Network, IT and Cyber Security
Various IT / network / cyber security audit services are provided by BDO, including application penetration testing, external and internal network penetration testing, and other logical and physical security audits. (See cybersecurity for more information.)
The following are the main areas of coverage:
Cybersecurity - manual, external penetration testing
BDO provides Internet-perimeter security posture assessments. The objective of these penetration tests is to emulate a hacker scenario from the Internet (i.e. from outside an organisation’s internal network), within a finite time and at a limited cost. A full, manual penetration test is performed against a client’s Internet-facing IP addresses and/or websites (especially web applications, known for security weaknesses). This may include all company domains, external firewall IP addresses and NAT ranges.
BDO follows a strict methodology when conducting security assessments. This methodology ensures that a structured process is followed when conducting a project of this nature, and provides a client with a standard against which the assessment can be measured. Project deliverables normally include:
- Target verification.
- “Footprinting” and vulnerability scanning (i.e. automated scans are used to collect and document perimeter information – especially potential vulnerabilities associated with certain technologies).
- Manual penetration testing (i.e. exploitation tests are performed by a human (experienced tester) to test a perimeter’s robustness against known vulnerability hacking attacks).
Cybersecurity: Manual, internal penetration testing.

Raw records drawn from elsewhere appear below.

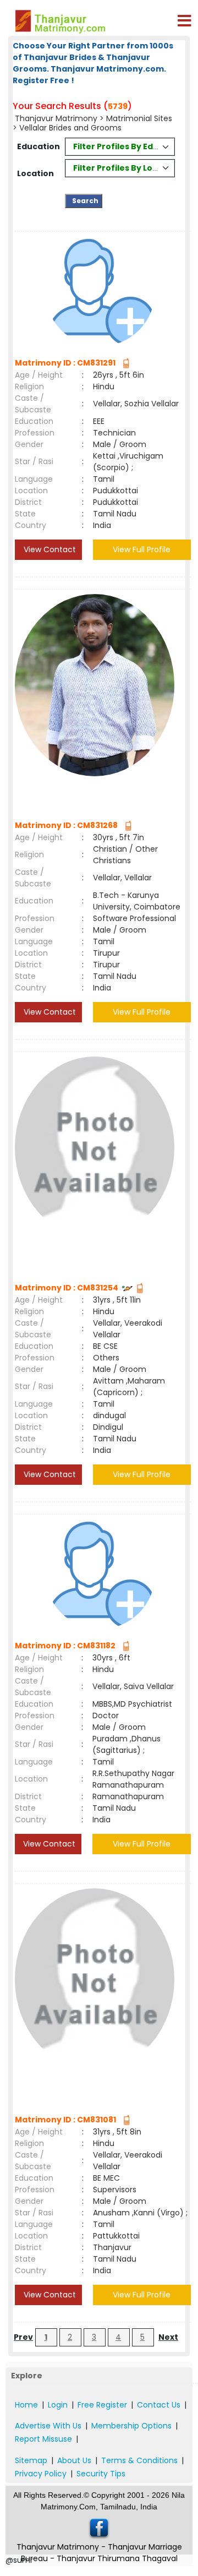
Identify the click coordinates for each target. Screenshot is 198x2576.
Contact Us (158, 2404)
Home (26, 2404)
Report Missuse (43, 2438)
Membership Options (131, 2425)
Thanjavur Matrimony (57, 118)
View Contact (48, 549)
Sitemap (31, 2460)
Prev (23, 2337)
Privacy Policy (41, 2473)
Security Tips (100, 2473)
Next (168, 2337)
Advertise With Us (48, 2425)
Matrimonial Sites (139, 118)
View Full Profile (141, 549)
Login (58, 2404)
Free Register (102, 2404)
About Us (74, 2460)
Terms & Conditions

BDO provides internal infrastructure security assessment services. The objective of these penetration tests is to emulate a hacker scenario from the internal network (assuming that the external perimeter has already been breached). The methodology being used offers a client with a comprehensive overview of the security posture of the internal network infrastructure, within a finite time and at a limited cost. Project deliverables normally include step-by-step feedback on the findings:
- Filtered results from all scanning tools used.
- Complete and detailed analysis of each host assessed.
- A detailed report of the penetration testing process followed, subsequent to the automated scans; using information obtained during the scans.
- Practical, detailed recommendations regarding changes to be made on relevant hosts and applications.
Other logical security audits.
When required, we can perform detailed reviews and audits to assess the security healthiness of system implementations at:
- Operating System Level. Any kind of operating system - e.g. any Windows platform, LINUX, UNIX, mainframes etc. (including total network security and architecture assessments; e.g. Windows Active Directory installation audits).
- Database Level. Any database management system (e.g. SQL, Oracle etc.).
- Firewall and Router Level. Any firewall and router device.
- Application Level. Application specific security settings.
Above reviews normally focus on product specific settings, and BDO therefore benchmarks security installations against internationally accepted best practices; with the objective to increase the level of perimeter and internal security of clients, requiring more robust security.